■ PROBLEM DESCRIPTION: Reproduce every line of the data, exactly and without its pictures.

■ MATERIAL FOR THIS EXERCISE:
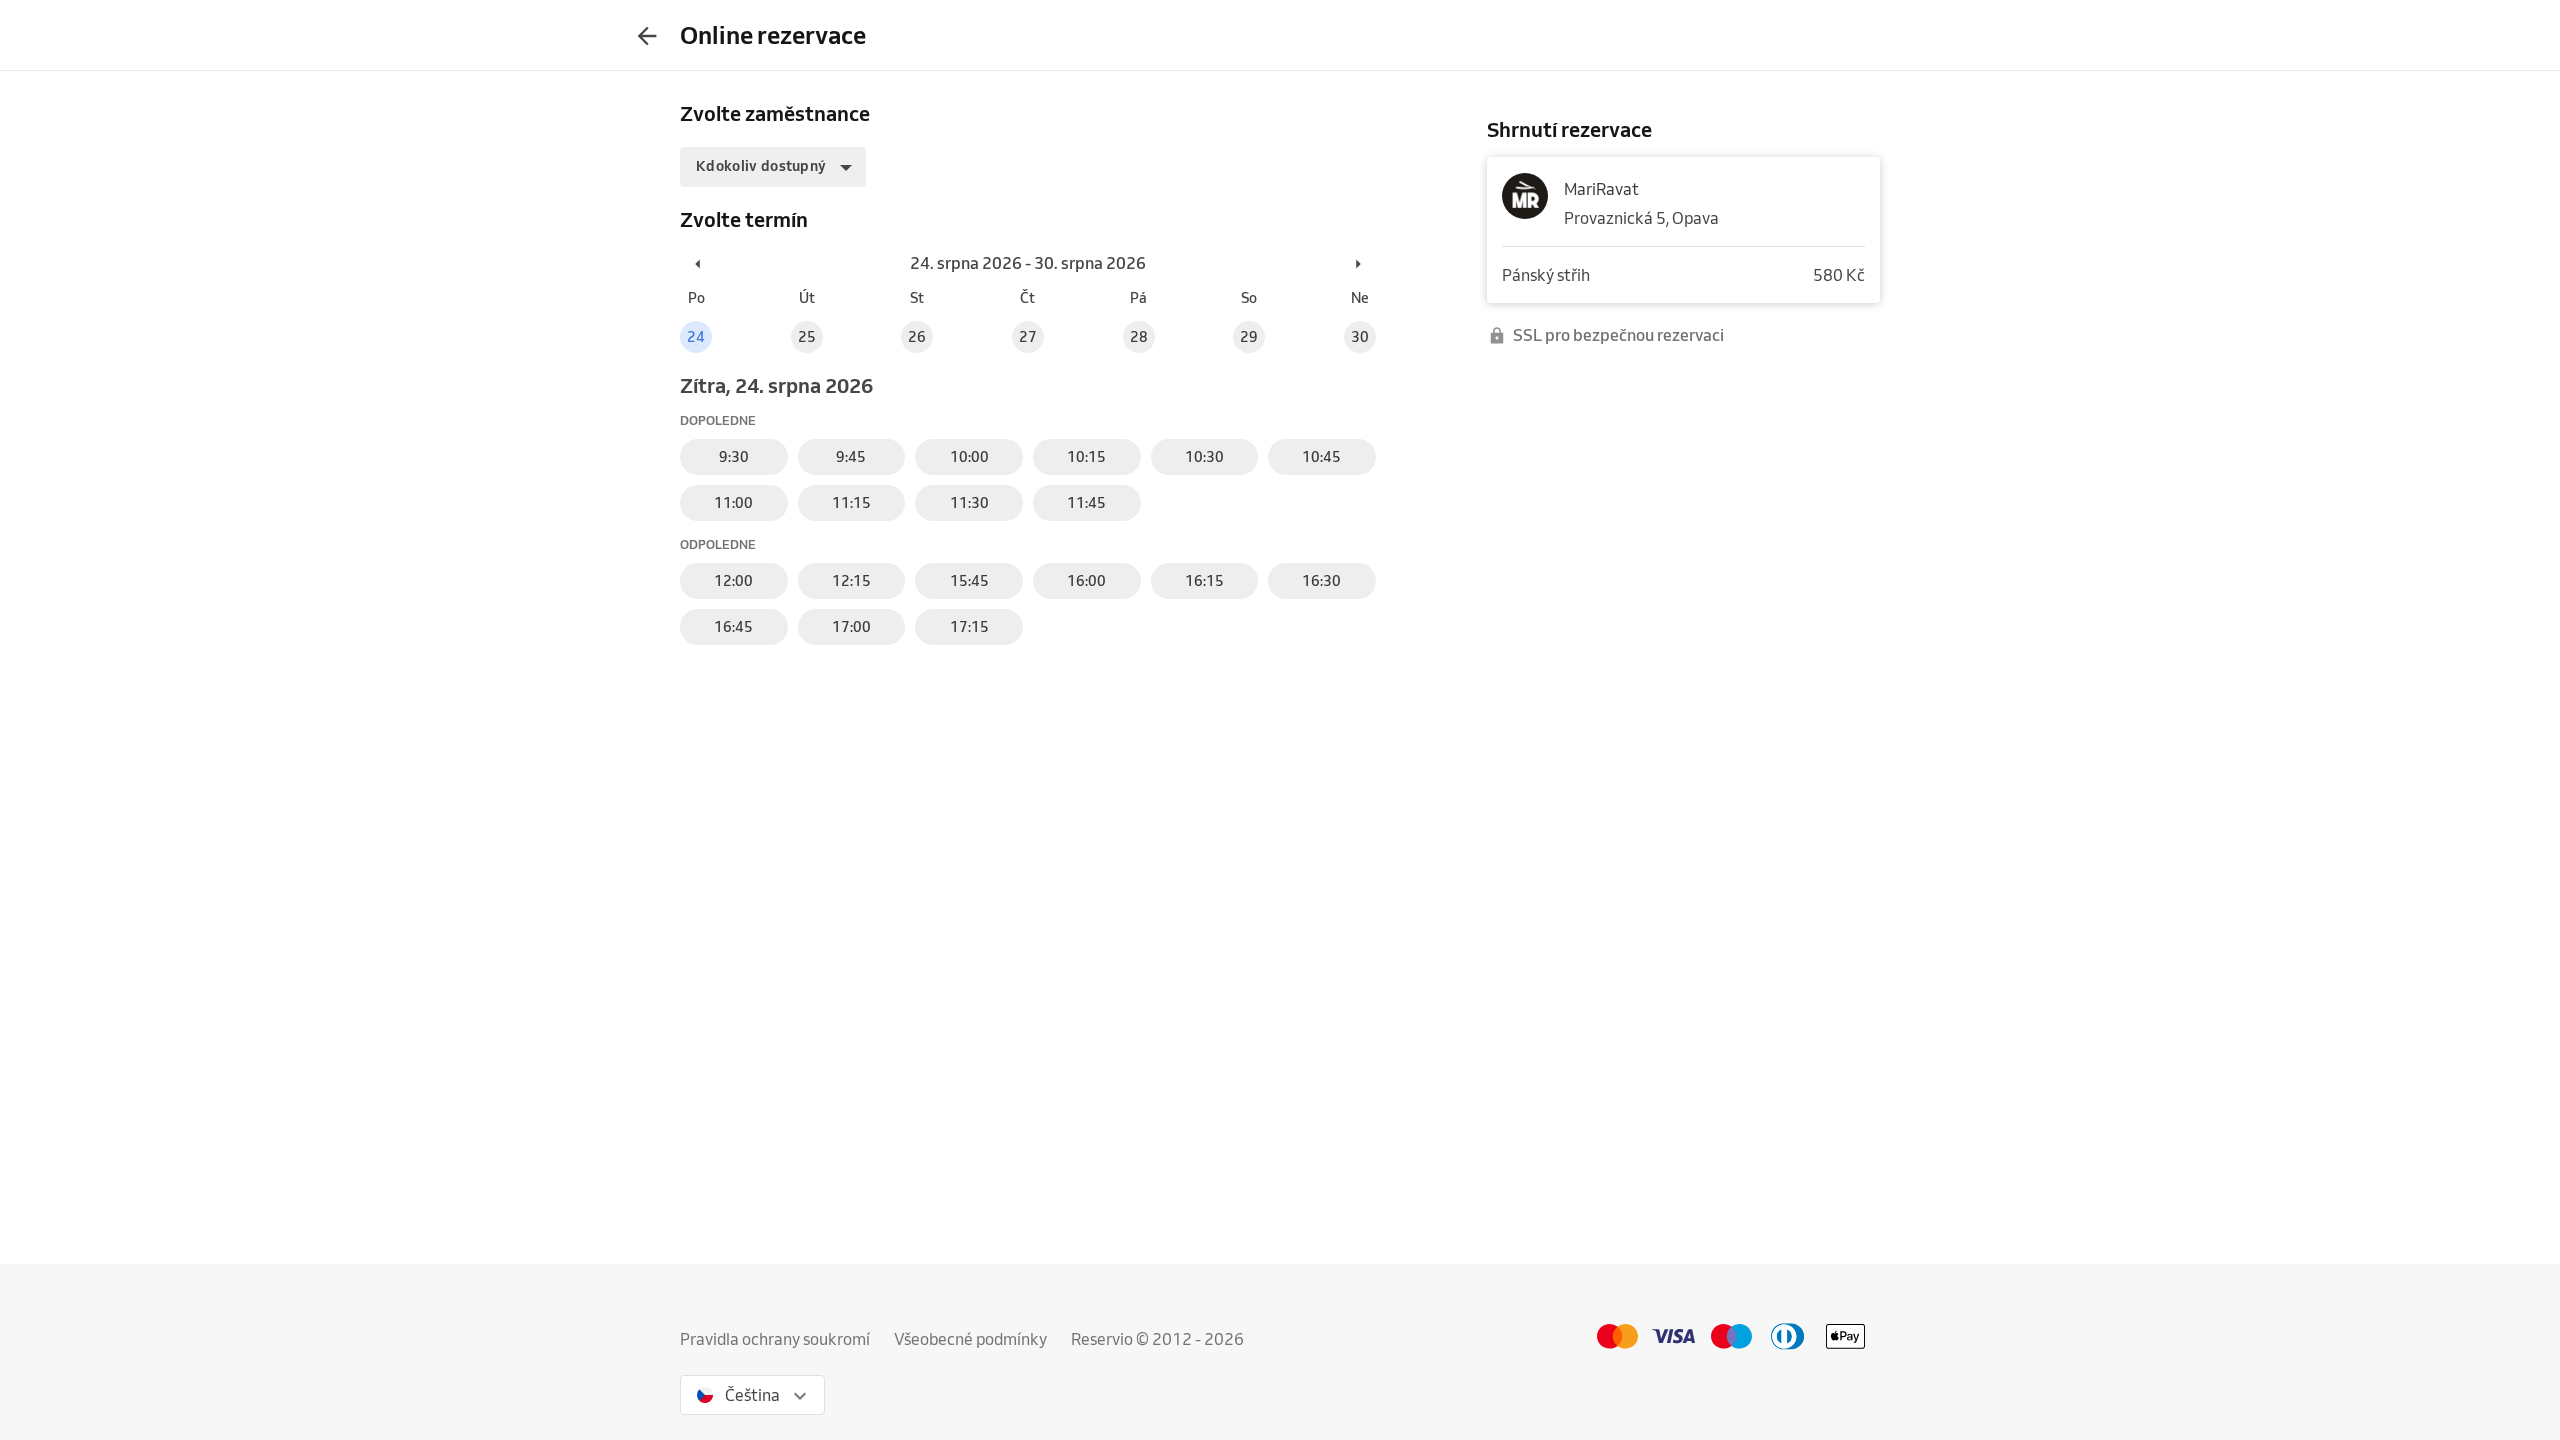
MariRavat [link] (1601, 189)
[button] (773, 167)
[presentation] (647, 35)
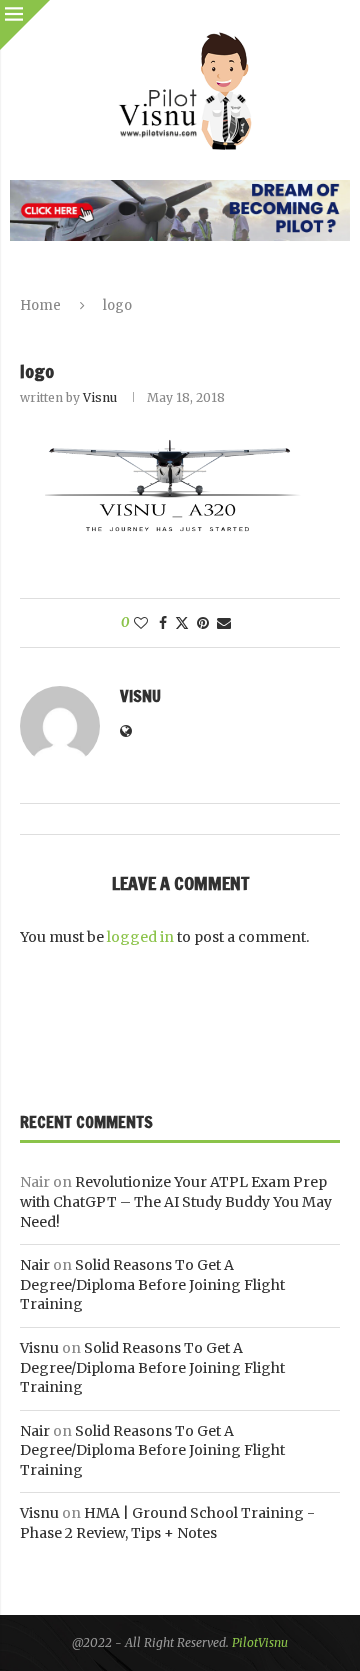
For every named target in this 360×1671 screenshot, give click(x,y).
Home (40, 305)
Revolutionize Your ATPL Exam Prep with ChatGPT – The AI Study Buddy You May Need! (176, 1201)
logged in (140, 937)
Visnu (100, 397)
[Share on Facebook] (163, 623)
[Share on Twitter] (182, 623)
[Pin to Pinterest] (203, 623)
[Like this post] (141, 623)
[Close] (25, 25)
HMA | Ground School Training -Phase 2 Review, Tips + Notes (167, 1523)
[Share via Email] (224, 623)
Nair (35, 1265)
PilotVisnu (260, 1642)
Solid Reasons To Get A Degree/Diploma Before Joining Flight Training (152, 1284)
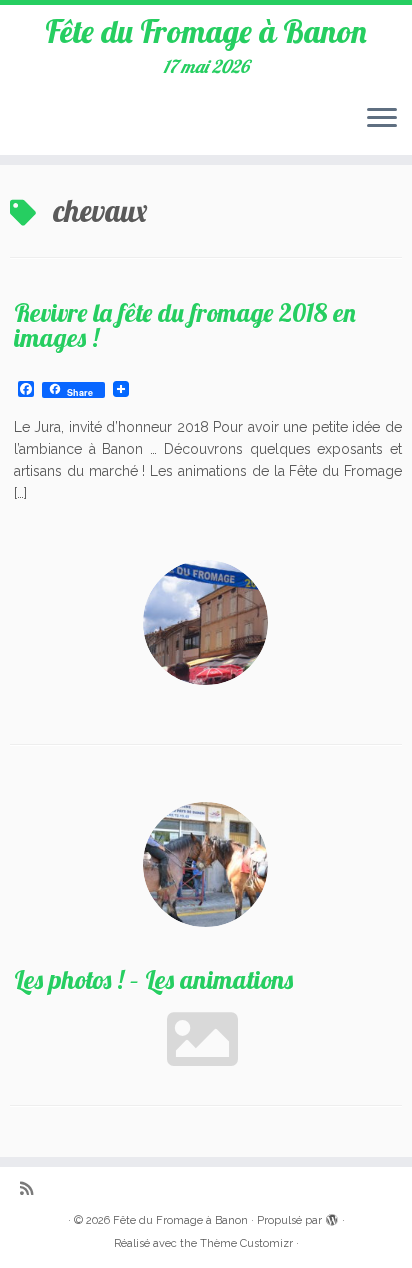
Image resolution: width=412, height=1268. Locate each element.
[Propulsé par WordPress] (332, 1217)
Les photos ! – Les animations (153, 979)
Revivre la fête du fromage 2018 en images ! (185, 325)
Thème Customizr (246, 1243)
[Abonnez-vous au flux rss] (31, 1189)
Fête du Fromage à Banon (206, 31)
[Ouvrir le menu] (382, 119)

■ RESPONSE TO THE EXERCISE:
MariRavat [link] (1601, 189)
[button] (773, 167)
[presentation] (647, 35)
For every named target in this 360×1671 screenshot, give click(x,y).
Home (40, 305)
Revolutionize Your ATPL Exam Prep with ChatGPT – The AI Study Buddy You May Need! (176, 1201)
logged in (140, 937)
Visnu (100, 397)
[Share on Facebook] (163, 623)
[Share on Twitter] (182, 623)
[Pin to Pinterest] (203, 623)
[Like this post] (141, 623)
[Close] (25, 25)
HMA | Ground School Training -Phase 2 Review, Tips + Notes (167, 1523)
[Share via Email] (224, 623)
Nair (35, 1265)
PilotVisnu (260, 1642)
Solid Reasons To Get A Degree/Diploma Before Joining Flight Training (152, 1284)
Image resolution: width=412, height=1268. Locate each element.
[Propulsé par WordPress] (332, 1217)
Les photos ! – Les animations (153, 979)
Revivre la fête du fromage 2018 en images ! (185, 325)
Thème Customizr (246, 1243)
[Abonnez-vous au flux rss] (31, 1189)
Fête du Fromage à Banon (206, 31)
[Ouvrir le menu] (382, 119)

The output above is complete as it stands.